Na Bahia, foi identificado no relatório como morto Júlio Souza Silva, 26, conhecido como Julio Galego. Ele é apontado como um dos líderes do grupo criminoso no bairro do Vale das Pedrinhas, já havia sido preso por tráfico de drogas e cumpria pena em regime semiaberto.
Dentre os presos estão membros do grupo criminoso em Salvador, cidades da região metropolitana e do interior. Nenhum deles, contudo, está na relação dos foragidos mais perigosos listados pela Secretaria de Segurança Pública.
O Comando Vermelho se estabeleceu na Bahia a partir do ano de 2020, em meio à pandemia da Covid-19. As investigações apontam que este foi o ano em que o grupo criminoso do Rio de Janeiro absorveu a facção local Comando da Paz.
A aliança abriu novas rotas para a aquisição de drogas e armas no estado e acirrou a violência na disputa por territórios em bairros periféricos de Salvador e do interior, inclusive em municípios de pequeno porte.
A principal adversária é a facção local BDM (Bonde do Maluco), que é aliada do PCC (Primeiro Comando da Capital), de São Paulo.
Outro estado em que Comando Vermelho ganhou terreno nos últimos anos é o Ceará. A facção atua no estado ao menos desde 2015 e vem tomando áreas dominadas pela facção local GDE (Guardiões do Estado). O Ceará é cobiçado por abrigar o porto de Pecém, estratégico pela proximidade com a Europa e os Estados Unidos.
A disputa por territórios no estado tem sido marcada por crimes que chocaram a sociedade. Em maio, quatro homens foram mortos enquanto jogavam futebol em um campo no bairro Barra do Ceará, em Fortaleza. No mesmo mês, duas irmãs foram mortas na praia por homens que chegaram em uma moto aquática.
O crime organizado também passou a mirar a prestação de serviços para ampliar seus ganhos. Um dos alvos foram empresas provedoras de internet, cujos donos eram ameaçados por criminosos, que exigiam parte das mensalidades.

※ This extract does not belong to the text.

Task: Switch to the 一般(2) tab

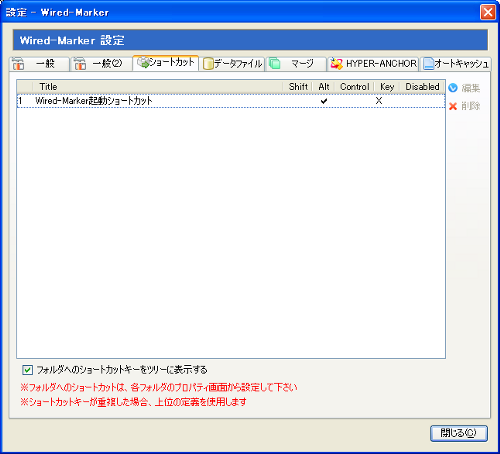Action: click(x=101, y=64)
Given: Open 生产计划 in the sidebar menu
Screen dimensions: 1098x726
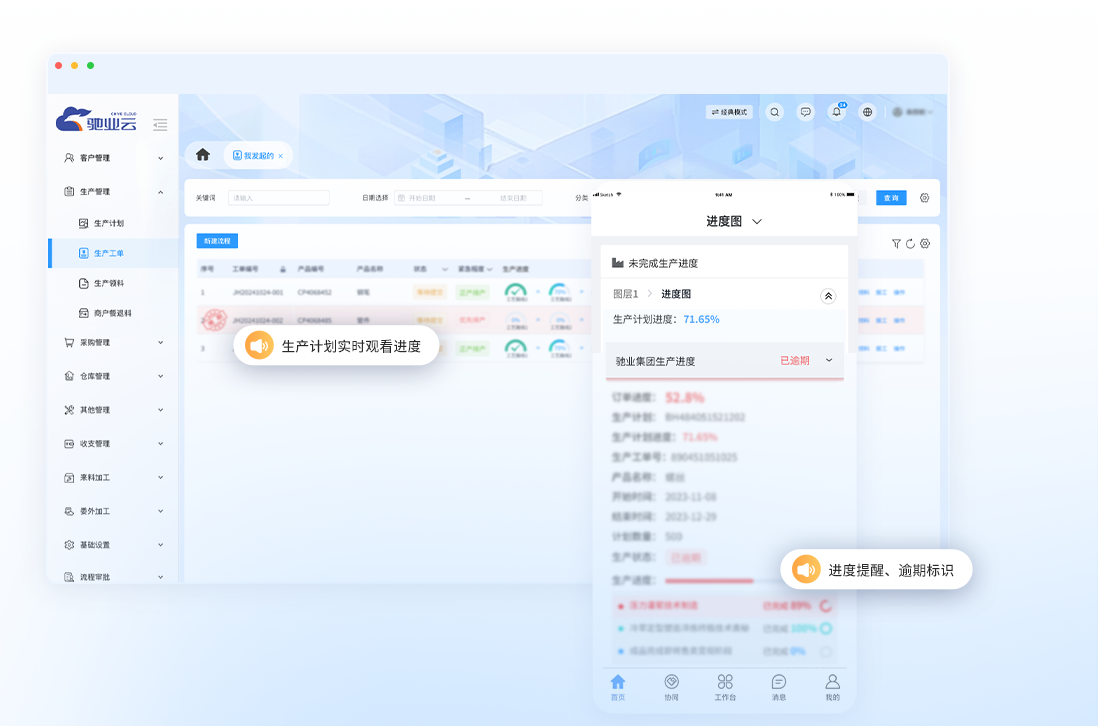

Quem não aceitava o achaque tinha a infraestrutura de distribuição destruída.
Em março, uma operação da Polícia Civil prendeu 17 pessoas e cumpriu buscas em 14 sedes de provedores de internet, parte delas clandestinas, sem autorização ou cadastro para funcionamento.
Também foram identificadas conexões das facções com a política institucional. Os prefeitos de Santa Quitéria e Iguatu, ambos eleitos no ano passado, foram cassados pela Justiça Eleitoral devido a elos com o Comando Vermelho.

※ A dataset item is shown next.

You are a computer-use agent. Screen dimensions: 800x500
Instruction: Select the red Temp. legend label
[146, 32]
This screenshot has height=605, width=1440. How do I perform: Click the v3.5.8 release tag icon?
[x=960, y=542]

Um relatório da Polícia Civil do Ceará aponta que a organização criminosa tem superado as rivais e “muito em breve” assumirá o controle total de Fortaleza e dos principais municípios do estado. O documento foi revelado em setembro pelo jornal Diário do Nordeste e confirmado pela Folha.
Diretor da Diretoria Integrada Especializada da Polícia Civil de Pernambuco, o delegado Ivaldo Pereira afirma que o Comando Vermelho tem flexibilidade nas associações a grupos criminosos locais.

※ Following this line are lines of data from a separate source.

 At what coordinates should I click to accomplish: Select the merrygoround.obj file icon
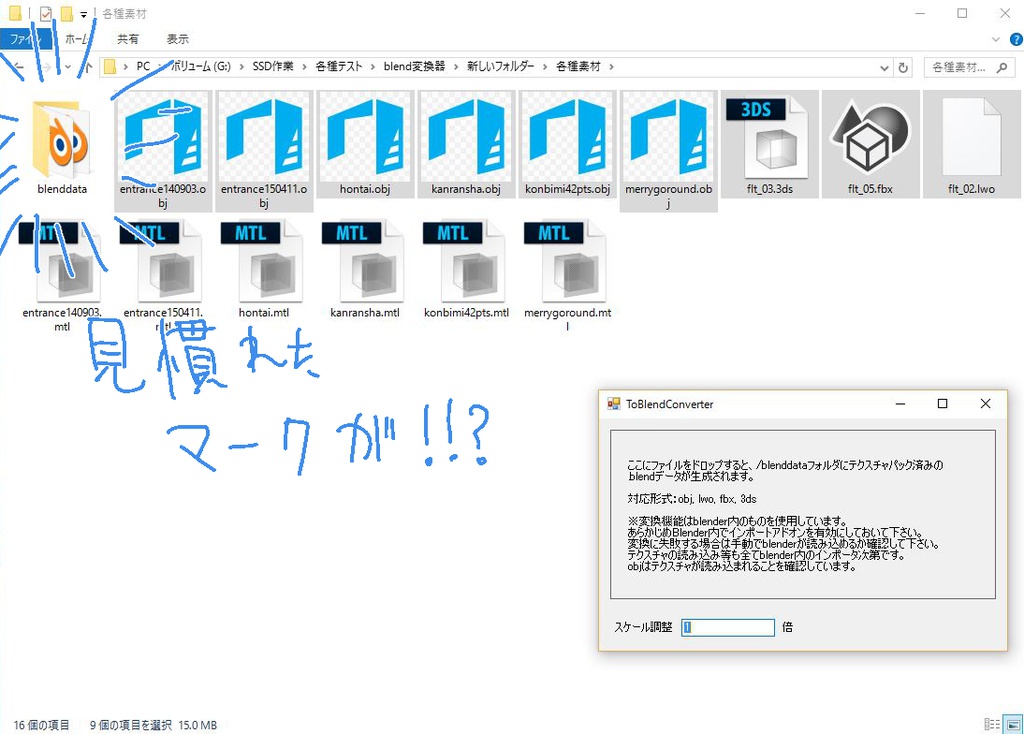pyautogui.click(x=668, y=140)
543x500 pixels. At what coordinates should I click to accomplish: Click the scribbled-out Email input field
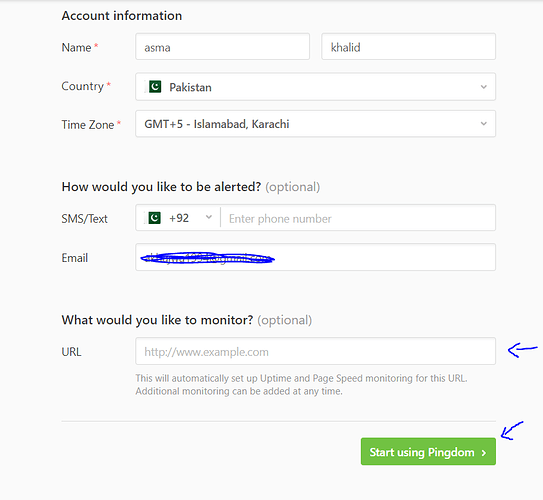(315, 257)
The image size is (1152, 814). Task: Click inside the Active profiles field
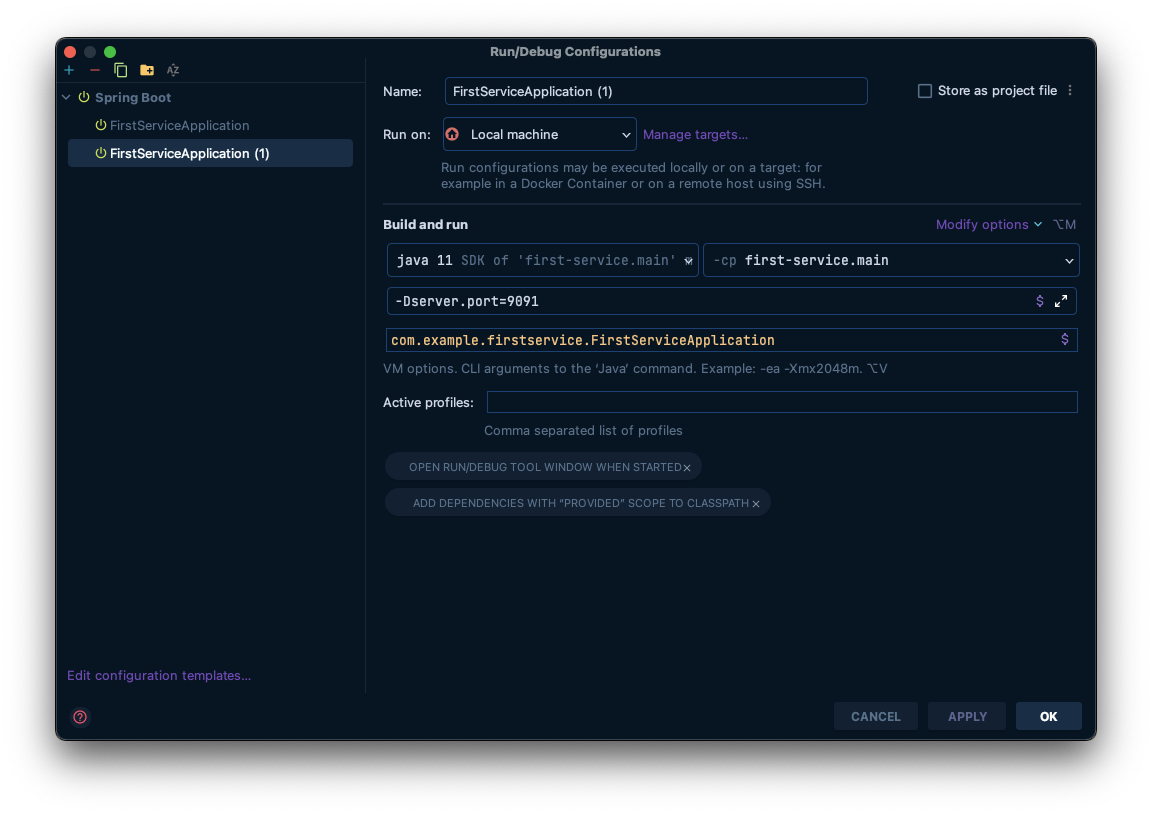click(x=780, y=402)
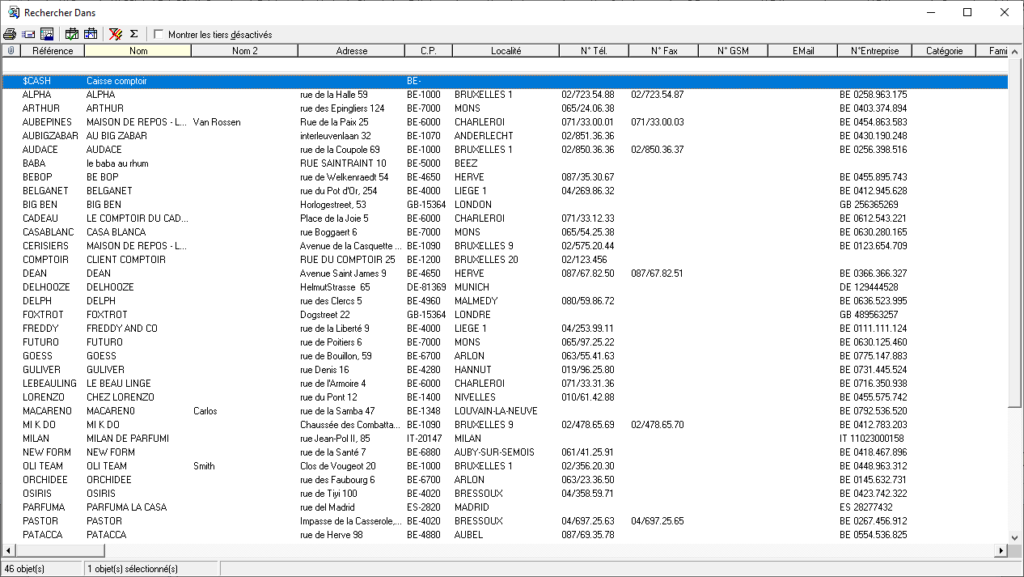Click the printer icon in toolbar
1024x577 pixels.
coord(10,34)
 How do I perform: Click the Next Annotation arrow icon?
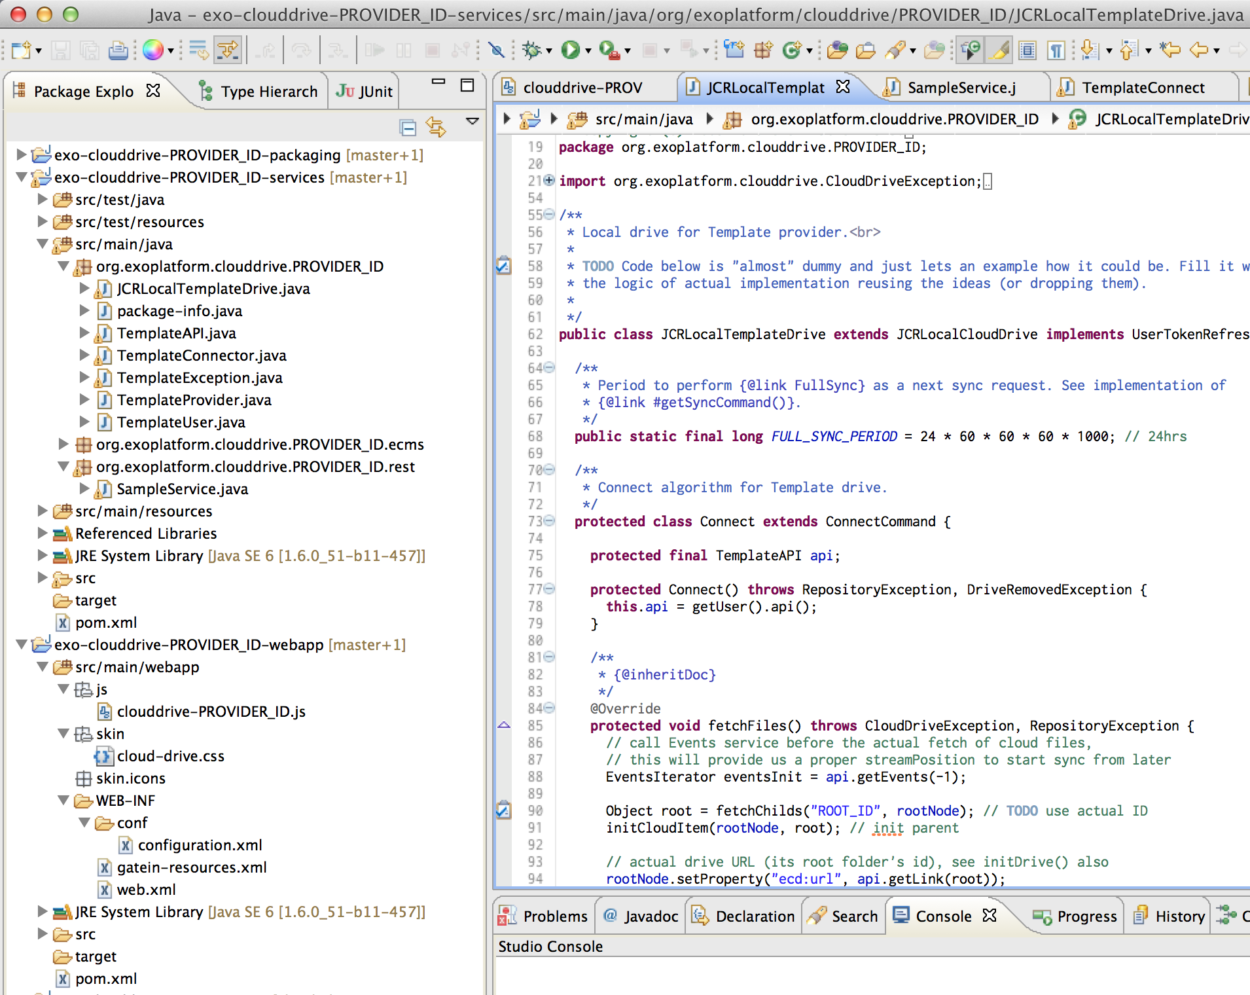click(x=1089, y=50)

“Enquanto o PCC tem uma estrutura mais centralizada e empresarial, o Comando Vermelho tem uma facilidade de se associar a qualquer grupo. Eles se associam a grupos locais e oferecem armamentos, drogas por um preço menor e fortalecem os grupos locais a atuar contra seus inimigos, que algumas vezes são resquícios do PCC”, afirma.
“O crime organizado busca locais de vulnerabilidade, como os presídios, e onde há pobreza e degradação social. Oferecem o que chamamos de narcoassistencialismo, que é oferecer cestas básicas, festas locais, presentes para crianças, ganhando a população, e depois começam a se impor”, acrescenta.
Para o delegado Pereira, ações de enfrentamento ao crime organizado precisam focar no lado financeiro das organizações criminosas.
Em Pernambuco, cidades como Cabo de Santo Agostinho e Ipojuca, na região metropolitana do Recife, estão envolvidas em disputa de facções criminosas ligadas ao tráfico de drogas.
A região tem uma disputa por áreas entre a CLS, que tem ligação com o Comando Vermelho, e outro grupo local que tem parceria com o PCC. Em 2023, uma crise de segurança na área sul do Grande Recife afetou, inclusive, o balneário de Porto de Galinhas, em Ipojuca, principal ponto turístico do estado.